Google’s Mo Gawdat: ‘Happiness is like keeping fit. You have to work out’

Mo Gawdat is the chief business officer at Google X – the “moonshot factory” responsible for some of the company’s more audacious projects, such as self-driving cars and a balloon-powered global internet. Before he joined Google, while working as stock trader and tech executive in Dubai and in response to a period of depression, he used his engineer’s mindset to create an “equation for happiness”. The equation says that happiness is greater than, or equal to, your perception of the events in your life minus your expectation of how life should be.

When his 21-year-old son Ali died during a routine operation, Gawdat turned to the equation, which they had worked on together, in an attempt to come to terms with his tragic loss. Gawdat’s book, Solve for Happy, explains the theories underpinning the equation and how it helped him sustain his life after Ali’s death.

To an outsider you were a successful, wealthy individual with a loving family; not an obvious candidate for someone who felt the need to devote themselves to developing a theory of happiness. You say the more money you had, the less happy you became.
That is correct and it’s not uncommon among many of my successful and wealthy friends. The scientific research will tell you that the more income you get the more happy you will become, but once you get to average income your happiness plateaus.
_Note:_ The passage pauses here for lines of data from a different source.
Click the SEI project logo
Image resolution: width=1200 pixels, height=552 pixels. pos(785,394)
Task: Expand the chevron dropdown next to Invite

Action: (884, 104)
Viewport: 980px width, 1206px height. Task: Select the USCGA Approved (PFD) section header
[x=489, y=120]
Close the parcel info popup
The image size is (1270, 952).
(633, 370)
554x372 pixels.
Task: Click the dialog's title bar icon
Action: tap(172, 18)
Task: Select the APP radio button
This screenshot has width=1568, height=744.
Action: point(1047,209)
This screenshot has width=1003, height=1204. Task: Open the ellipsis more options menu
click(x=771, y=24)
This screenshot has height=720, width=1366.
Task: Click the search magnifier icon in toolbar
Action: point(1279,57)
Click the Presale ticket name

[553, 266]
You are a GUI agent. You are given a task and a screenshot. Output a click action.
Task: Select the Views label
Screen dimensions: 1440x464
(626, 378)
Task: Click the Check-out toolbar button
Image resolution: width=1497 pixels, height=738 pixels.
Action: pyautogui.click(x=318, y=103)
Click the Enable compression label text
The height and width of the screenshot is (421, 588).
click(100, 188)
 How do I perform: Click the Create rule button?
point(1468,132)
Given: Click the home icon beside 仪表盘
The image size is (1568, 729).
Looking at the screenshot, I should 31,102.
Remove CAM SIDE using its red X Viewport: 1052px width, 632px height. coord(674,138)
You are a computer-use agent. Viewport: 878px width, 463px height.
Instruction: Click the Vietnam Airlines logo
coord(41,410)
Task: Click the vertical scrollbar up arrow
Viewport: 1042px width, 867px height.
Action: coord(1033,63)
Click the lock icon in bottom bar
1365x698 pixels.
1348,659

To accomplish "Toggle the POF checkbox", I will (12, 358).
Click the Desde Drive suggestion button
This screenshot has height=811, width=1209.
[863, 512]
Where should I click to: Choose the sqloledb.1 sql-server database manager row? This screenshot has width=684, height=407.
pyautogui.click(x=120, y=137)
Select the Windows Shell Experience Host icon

Moreover, I found that when you go even higher, wealth starts to work against you – people start to treat you differently; you start to feel a constant disappointment.

You mention that while you were on the “hedonistic treadmill” you bought two Rolls-Royces online on a whim.
That truly was a turning point. This was again the attempt to fill that gap in my soul. When they arrived I was completely disappointed, they were pretty, I sat in them for 20 minutes but then I went back to my unhappy thoughts, and once you go back to the things that make you unhappy it doesn’t matter what’s parked in the garage. That was a turning point, that nothing material will solve this stuff.

Do you still have them?
I’ve been trying to sell them, I’ve tried giving them to charity. They are in showrooms waiting to be sold. I rent cars now.

You weren’t able to find joy in your life. Is finding joy a skill that should be taught?
Absolutely. Happiness is very much like staying fit. You start with the decision that you are going to get fit, you find out how – but knowing that is not enough, you have to go to the gym to work out and eat healthily. To me the whole topic of happiness is exactly the same. First you understand that happiness is a choice, that you can actually achieve it and that there is a method to make it happen. Happiness is not a coincidence, it is not given to you by life, it’s entirely our responsibility.

When your son died, did you feel like jettisoning your theories? Are you surprised that your equation held up in such tragic circumstances?
You know how there are five stages of grief? We started with acceptance. My wife at the time made an insightful comment when they asked to do an autopsy on Ali’s body: “Will it bring Ali back?” The realisation that nothing we could do, including crying in our rooms for the next 17 years, would ever bring him back… we started from there.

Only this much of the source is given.